The uproar capped the end of a particularly brutal week for me – one in which I’d found solace, interestingly enough, in West’s lyrics. I listened to his song “Bring Me Down” on repeat for almost five days straight, nodding emphatically at times and crying softly at others as West spit, “They’re gonna have to take my life before they take my drive/because when I was barely living, that’s what kept me alive/Just the thought that maybe it could be better than where we’re at at this time/make it out of this grind/before I’m out of my mind.”
West’s VMA antics received probably more derision than his famous “George Bush doesn’t care about black people” quip following the government’s failed response to Hurricane Katrina. And with other artists coming out of the woodwork to denounce him on blogs, Twitter and in interviews, he’s suffered the musical equivalent of a House rebuke, a la Rep. Joe Wilson.
But writing off West as a “jackass” – as President Obama supposedly did – gives the impression that he and other rappers should be disregarded as soon as they say something stupid, at a time when their music is actually growing more progressive and accepting.
West himself has been particularly active in making hip-hop music more accepting of gay people, urging others in the rap community to stop using discriminatory lyrics. According to Slate, “West’s call for tolerance remains the highest-profile rebuke of gay-bashing that hip-hop has seen.”

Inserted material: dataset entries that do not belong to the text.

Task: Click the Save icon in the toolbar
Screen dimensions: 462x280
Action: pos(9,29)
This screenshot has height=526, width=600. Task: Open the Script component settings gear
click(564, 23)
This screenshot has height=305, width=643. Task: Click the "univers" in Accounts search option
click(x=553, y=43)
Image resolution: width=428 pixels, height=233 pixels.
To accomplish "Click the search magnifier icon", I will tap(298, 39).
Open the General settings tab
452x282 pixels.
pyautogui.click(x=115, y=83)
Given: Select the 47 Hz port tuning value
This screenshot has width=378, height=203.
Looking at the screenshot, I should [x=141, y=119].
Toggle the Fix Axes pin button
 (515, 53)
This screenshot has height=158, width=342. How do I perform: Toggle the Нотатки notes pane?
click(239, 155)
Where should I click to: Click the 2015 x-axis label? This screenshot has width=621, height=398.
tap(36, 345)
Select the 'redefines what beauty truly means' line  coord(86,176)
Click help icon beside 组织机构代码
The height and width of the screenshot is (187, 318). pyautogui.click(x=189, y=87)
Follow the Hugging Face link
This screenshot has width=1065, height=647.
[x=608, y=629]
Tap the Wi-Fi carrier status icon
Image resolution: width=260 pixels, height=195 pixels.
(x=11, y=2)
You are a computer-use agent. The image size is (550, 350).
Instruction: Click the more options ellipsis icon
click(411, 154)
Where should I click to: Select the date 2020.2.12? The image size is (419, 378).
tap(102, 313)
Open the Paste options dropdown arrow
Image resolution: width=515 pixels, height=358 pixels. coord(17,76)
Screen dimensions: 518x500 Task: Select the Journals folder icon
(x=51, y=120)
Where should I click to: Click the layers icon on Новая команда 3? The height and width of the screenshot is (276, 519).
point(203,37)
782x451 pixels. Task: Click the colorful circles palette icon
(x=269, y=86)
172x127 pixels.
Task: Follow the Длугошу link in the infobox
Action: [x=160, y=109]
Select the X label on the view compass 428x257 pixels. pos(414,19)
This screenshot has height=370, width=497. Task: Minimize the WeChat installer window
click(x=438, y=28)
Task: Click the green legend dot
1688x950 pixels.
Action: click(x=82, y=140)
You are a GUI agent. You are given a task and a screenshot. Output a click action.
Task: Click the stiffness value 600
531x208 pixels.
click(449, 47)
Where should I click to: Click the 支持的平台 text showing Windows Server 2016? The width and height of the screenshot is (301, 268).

Indeed, even as Bill O’Reilly and others continue to paint hip-hop as a corrupting influence, it has remained the positive, encouraging soundtrack of my life. Before every big interview, I listen to the Notorious B.I.G.’s rags-to-riches song “Juicy,” feeling my confidence build as I hear the refrain, “You know very well who you are/don’t let ‘em hold you down, reach for the stars” and I celebrate every big accomplishment by blasting the Nas song “I Can,”: “Nobody says you have to be gangstas, hos/Read more, learn more, change the globe.”
No matter how high-profile West is, he is neither representative of hip-hop, nor is he one-dimensional. He can act stupidly, and still be inspiring. He can disrespect Taylor Swift and still rap unabashedly about his love for his mama. Similarly, for every hip-hop song that is littered with bitches and hos, there are dozens of others that plead with young people to achieve great things; that address poverty and racism; and that extol women as teachers and role models. Hip-hop is a complex community – and West’s outburst doesn’t speak for it.